** start WORKING DATA **

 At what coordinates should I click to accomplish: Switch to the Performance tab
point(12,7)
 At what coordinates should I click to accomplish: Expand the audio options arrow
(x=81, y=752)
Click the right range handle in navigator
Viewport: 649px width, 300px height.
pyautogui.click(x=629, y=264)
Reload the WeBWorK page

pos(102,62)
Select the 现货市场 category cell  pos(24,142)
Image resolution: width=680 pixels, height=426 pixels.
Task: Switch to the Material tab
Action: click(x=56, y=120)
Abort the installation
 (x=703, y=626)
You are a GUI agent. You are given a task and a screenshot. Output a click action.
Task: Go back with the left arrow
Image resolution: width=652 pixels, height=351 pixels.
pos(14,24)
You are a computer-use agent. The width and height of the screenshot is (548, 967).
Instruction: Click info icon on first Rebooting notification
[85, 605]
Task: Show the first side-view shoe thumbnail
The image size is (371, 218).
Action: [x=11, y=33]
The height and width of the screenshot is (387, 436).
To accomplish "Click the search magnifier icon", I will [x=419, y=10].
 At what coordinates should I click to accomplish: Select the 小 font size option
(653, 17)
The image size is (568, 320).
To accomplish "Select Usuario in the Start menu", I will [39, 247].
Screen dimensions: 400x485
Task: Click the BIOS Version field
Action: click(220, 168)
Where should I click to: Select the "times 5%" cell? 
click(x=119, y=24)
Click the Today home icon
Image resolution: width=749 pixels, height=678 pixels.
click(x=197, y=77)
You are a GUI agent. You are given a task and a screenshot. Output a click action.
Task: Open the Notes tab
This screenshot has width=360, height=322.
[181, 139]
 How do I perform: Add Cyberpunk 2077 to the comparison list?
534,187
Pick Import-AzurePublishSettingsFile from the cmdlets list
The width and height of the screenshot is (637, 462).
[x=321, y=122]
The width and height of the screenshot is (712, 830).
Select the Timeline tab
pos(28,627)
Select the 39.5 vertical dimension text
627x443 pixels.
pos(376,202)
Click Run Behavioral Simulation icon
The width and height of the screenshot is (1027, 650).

** end WORKING DATA **

WORK TO DO → Print all of the records above again, line for line and character for character, with nothing changed, added or left out.

TASK RESPONSE →
 At what coordinates should I click to accomplish: Switch to the Performance tab
point(12,7)
 At what coordinates should I click to accomplish: Expand the audio options arrow
(x=81, y=752)
Click the right range handle in navigator
Viewport: 649px width, 300px height.
pyautogui.click(x=629, y=264)
Reload the WeBWorK page

pos(102,62)
Select the 现货市场 category cell  pos(24,142)
Image resolution: width=680 pixels, height=426 pixels.
Task: Switch to the Material tab
Action: click(x=56, y=120)
Abort the installation
 (x=703, y=626)
You are a GUI agent. You are given a task and a screenshot. Output a click action.
Task: Go back with the left arrow
Image resolution: width=652 pixels, height=351 pixels.
pos(14,24)
You are a computer-use agent. The width and height of the screenshot is (548, 967).
Instruction: Click info icon on first Rebooting notification
[85, 605]
Task: Show the first side-view shoe thumbnail
The image size is (371, 218).
Action: [x=11, y=33]
The height and width of the screenshot is (387, 436).
To accomplish "Click the search magnifier icon", I will [x=419, y=10].
 At what coordinates should I click to accomplish: Select the 小 font size option
(653, 17)
The image size is (568, 320).
To accomplish "Select Usuario in the Start menu", I will [39, 247].
Screen dimensions: 400x485
Task: Click the BIOS Version field
Action: click(220, 168)
Where should I click to: Select the "times 5%" cell? 
click(x=119, y=24)
Click the Today home icon
Image resolution: width=749 pixels, height=678 pixels.
click(x=197, y=77)
You are a GUI agent. You are given a task and a screenshot. Output a click action.
Task: Open the Notes tab
This screenshot has width=360, height=322.
[181, 139]
 How do I perform: Add Cyberpunk 2077 to the comparison list?
534,187
Pick Import-AzurePublishSettingsFile from the cmdlets list
The width and height of the screenshot is (637, 462).
[x=321, y=122]
The width and height of the screenshot is (712, 830).
Select the Timeline tab
pos(28,627)
Select the 39.5 vertical dimension text
627x443 pixels.
pos(376,202)
Click Run Behavioral Simulation icon
The width and height of the screenshot is (1027, 650).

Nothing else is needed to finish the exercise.